* [What needs to be done]:
Go over the entries below line by line, copying each one that contains the word "triangle".

[Stored items]
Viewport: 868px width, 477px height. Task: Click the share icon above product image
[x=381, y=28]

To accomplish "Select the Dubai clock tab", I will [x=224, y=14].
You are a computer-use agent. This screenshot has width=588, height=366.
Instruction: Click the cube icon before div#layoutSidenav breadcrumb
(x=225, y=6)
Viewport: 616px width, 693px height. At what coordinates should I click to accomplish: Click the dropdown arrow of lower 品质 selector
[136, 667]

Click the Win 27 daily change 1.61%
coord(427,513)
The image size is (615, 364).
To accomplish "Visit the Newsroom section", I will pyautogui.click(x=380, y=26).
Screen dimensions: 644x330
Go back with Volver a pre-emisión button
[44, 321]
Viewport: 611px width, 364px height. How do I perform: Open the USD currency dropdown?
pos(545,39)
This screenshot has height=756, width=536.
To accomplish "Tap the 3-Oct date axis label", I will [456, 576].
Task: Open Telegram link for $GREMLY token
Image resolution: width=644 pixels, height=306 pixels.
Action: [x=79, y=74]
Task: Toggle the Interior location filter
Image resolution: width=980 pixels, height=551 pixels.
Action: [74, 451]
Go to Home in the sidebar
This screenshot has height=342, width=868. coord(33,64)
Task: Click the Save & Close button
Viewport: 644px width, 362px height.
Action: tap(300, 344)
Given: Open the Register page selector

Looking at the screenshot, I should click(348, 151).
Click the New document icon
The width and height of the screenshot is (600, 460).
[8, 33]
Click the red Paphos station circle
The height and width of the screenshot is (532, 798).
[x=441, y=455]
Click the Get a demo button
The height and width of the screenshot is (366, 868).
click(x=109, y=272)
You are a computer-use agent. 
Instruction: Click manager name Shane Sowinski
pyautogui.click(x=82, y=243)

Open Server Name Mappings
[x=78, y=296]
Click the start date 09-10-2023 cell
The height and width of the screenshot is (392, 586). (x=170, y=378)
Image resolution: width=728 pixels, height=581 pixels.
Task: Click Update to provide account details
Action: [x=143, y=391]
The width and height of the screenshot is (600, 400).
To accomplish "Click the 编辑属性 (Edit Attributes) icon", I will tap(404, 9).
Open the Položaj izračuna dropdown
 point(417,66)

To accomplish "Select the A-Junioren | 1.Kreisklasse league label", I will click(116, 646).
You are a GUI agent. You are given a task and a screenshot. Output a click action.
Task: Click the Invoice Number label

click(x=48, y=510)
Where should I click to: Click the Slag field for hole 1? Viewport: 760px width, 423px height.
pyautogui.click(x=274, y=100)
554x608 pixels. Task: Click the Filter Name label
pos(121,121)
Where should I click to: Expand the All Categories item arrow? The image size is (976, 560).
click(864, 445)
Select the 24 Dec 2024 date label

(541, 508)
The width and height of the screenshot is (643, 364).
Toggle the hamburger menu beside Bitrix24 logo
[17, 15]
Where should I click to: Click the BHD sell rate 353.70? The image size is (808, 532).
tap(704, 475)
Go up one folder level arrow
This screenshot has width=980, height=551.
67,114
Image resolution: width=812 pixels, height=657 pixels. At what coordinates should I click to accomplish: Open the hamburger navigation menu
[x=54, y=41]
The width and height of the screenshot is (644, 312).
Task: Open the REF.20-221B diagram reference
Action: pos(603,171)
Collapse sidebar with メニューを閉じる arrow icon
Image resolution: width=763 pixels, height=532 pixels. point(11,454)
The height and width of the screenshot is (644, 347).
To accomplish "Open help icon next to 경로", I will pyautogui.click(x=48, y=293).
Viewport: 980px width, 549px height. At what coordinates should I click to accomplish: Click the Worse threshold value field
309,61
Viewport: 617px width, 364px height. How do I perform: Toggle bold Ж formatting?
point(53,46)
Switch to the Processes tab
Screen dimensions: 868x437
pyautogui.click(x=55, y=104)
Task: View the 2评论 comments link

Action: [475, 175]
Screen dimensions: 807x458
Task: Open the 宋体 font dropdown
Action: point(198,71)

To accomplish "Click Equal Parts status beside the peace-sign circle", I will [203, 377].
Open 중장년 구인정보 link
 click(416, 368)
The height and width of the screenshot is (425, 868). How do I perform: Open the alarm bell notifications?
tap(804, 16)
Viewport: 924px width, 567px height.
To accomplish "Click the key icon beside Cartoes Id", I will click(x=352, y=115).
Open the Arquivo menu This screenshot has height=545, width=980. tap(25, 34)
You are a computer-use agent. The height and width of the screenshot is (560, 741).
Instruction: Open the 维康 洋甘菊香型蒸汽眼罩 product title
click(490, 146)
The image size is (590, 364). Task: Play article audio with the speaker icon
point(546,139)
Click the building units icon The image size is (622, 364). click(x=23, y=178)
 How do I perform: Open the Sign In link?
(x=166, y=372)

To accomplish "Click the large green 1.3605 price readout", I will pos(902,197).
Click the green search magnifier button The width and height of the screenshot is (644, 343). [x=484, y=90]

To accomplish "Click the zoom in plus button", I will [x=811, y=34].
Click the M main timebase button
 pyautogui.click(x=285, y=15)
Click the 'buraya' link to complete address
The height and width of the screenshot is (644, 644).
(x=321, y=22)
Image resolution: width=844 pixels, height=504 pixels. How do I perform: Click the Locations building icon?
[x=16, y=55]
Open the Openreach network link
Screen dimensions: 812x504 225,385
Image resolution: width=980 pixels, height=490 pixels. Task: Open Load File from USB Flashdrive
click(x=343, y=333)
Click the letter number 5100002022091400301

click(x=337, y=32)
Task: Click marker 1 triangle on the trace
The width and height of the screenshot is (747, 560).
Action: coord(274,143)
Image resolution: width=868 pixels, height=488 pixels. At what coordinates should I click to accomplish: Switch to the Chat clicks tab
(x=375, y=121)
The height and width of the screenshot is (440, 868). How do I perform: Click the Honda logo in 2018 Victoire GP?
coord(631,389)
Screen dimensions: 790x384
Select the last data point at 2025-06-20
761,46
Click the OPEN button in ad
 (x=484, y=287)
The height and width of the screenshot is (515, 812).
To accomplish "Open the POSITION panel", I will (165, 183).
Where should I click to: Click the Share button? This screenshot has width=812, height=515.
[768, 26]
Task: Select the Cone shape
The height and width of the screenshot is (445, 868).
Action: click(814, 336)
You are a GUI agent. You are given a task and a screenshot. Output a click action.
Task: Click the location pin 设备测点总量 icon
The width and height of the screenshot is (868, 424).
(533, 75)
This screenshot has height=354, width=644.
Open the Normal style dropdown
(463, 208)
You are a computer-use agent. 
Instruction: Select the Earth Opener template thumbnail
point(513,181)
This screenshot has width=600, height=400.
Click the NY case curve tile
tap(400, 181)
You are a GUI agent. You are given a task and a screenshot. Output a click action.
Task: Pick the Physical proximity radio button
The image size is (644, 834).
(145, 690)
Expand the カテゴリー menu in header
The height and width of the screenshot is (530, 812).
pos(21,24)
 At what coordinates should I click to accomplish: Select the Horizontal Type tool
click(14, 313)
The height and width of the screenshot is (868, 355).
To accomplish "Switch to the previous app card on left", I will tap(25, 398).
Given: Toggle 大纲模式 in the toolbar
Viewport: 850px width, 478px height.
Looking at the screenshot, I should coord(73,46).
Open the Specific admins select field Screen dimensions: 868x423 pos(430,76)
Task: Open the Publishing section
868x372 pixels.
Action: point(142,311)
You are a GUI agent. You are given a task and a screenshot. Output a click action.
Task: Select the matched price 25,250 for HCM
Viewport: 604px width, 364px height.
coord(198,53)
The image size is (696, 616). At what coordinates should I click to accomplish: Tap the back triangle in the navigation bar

* [Solution to this problem]:
Task: Click marker 1 triangle on the trace
The image size is (696, 616). At what coordinates should I click to accomplish: Tap the back triangle in the navigation bar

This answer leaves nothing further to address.